- Published on
Adding observability to a monolithic Go app
- Authors
- Name
- Panagiotis Petridis
Introduction
So you haven't fallen for microservices just yet. However, all the cool kidz are showing off their observability and metrics dashboards with detailed traces that show exactly how long each portion of the request took and if it had any errors. But they aren't really doing that in code, they usually have a kubernetes cluster with a service mesh on top and an entire platform team that makes all the magic happen. In this short article I'll go over how to get some of that sweet observability in your existing monolithic application without writing almost any code.
The Plan
In order to accomplish our goals we will need 3 things, interfaces, proxies and interceptors. The rest of the articles also assumes that you have a basic 3 layer architecture with app/service/repo layers but you should be able to apply the same technique with other architecture.

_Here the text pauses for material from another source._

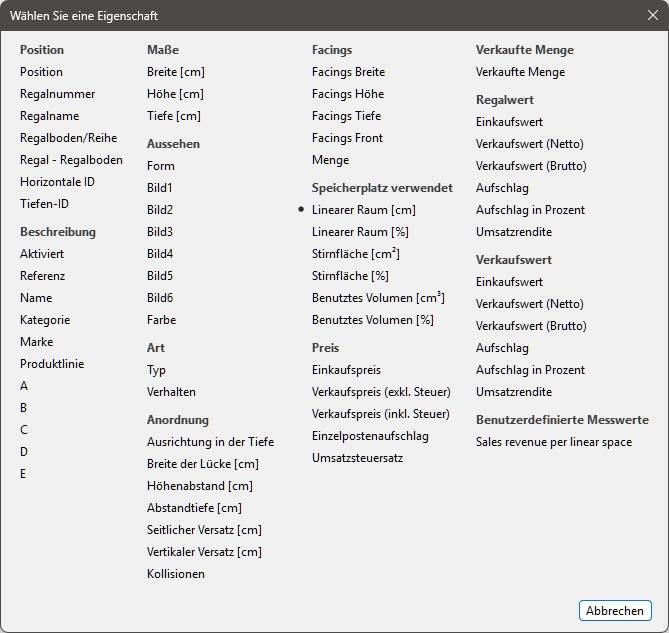Select Umsatzsteuersatz under Preis
This screenshot has height=633, width=669.
click(x=357, y=458)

It's also worth noting that although I'll be showing how to do this in Go, you can use the same pattern in other languages (apparently Java folks have been using this for a while).
The plan is to bisect each layer with interfaces. Each layer must connect with another through interfaces which either already exist or are generated by a tool like ifacemaker
. We then create proxies that take the implementation of those interfaces and a set of interceptors as arguments and intercept all the requests made to the implementations. Then the interceptors will run and they can add logging, metrics and traces to each request.
Show me the code
Now that we know what the plan is, it's time to put it in practice. We'll now go over an example on how to do this in a Go monolithic application, let's get started!
The Setup
Let's go over the existing code that you probably have.
There are probably repository interfaces:
type TaskRepository interface {
List(ctx context.Context) ([]*models.Task, error)
Get(ctx context.Context, id int64) (*models.Task, error)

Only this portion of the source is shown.